• Location : Tehran, 35°40'49.32"N51°25'13.84"E
  • Criteria : Cultural: (i)(ii)(iii)(iv)
  • Year : 2013
  • Description : The Golestan Palace is the former royal Qajar complex in Iran's capital city Tehran. The oldest of the historic monuments in Tehran a world heritage the Golestan Palace belongs to a group of royal buildings that were once enclosed within the mud-thatched walls of Tehran’s Historic Arg (citadel). Golestan Palace Complex consists of 17 structures including palaces, museums, and halls. Almost all of this complex was built during the 200 years ruling of Qajari kings.
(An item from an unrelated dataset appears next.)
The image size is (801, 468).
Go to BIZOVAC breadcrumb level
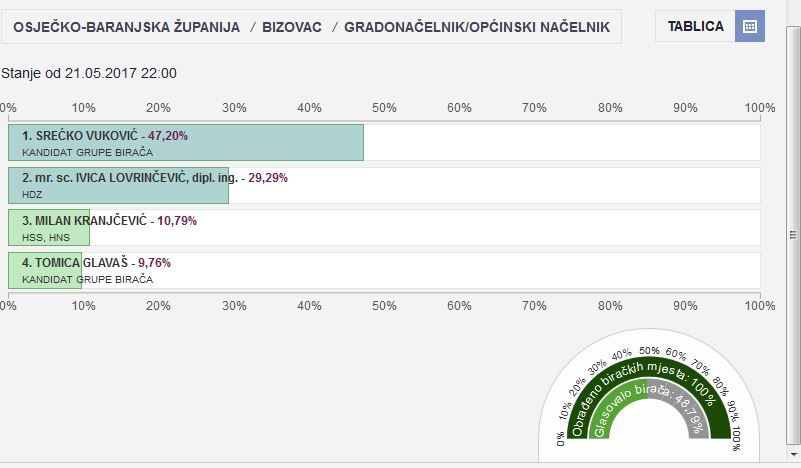(x=292, y=27)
These palaces were used for many different occasions such as coronation and other important celebrations. Tehran’s Historic Arg was built during the reign of Tahmasp I (1524-1576) of the Safavid dynasty (1502–1736) and was later renovated by Karim Khan of Zand ( 1750-1779). Agha Mohammad Khan of Qajar (1742–1797) chose Tehran as his capital. The Arg became the site of the Qajar (1794–1925). The Court and the Golestan Palace became the official residence of the royal Qajar family. The palace was rebuilt to its current form in 1865 by Haji Ab ol Hasan Mimar Navai. During the Pahlavi era (1925–1979), Golestan Palace was used for formal royal receptions and the Pahlavi dynasty built their own palace at Niavaran (Niavaran Palace Complex). The most important ceremonies, held in the palace during the Pahlavi era were the coronation of Reza Shah (1925-1941) on the Marble Throne and the coronation of Mohammad Reza Pahlavi (1941-1979) in the Museum Hall. In between 1925 and 1945 a large portion of the buildings of the palace were destroyed on the orders of Reza Shah. He believed that the centuries-old Qajar palace should not hinder the growth of a modern city. In the place of the old buildings, commercial buildings with the modern style of 1950s and 1960s were erected.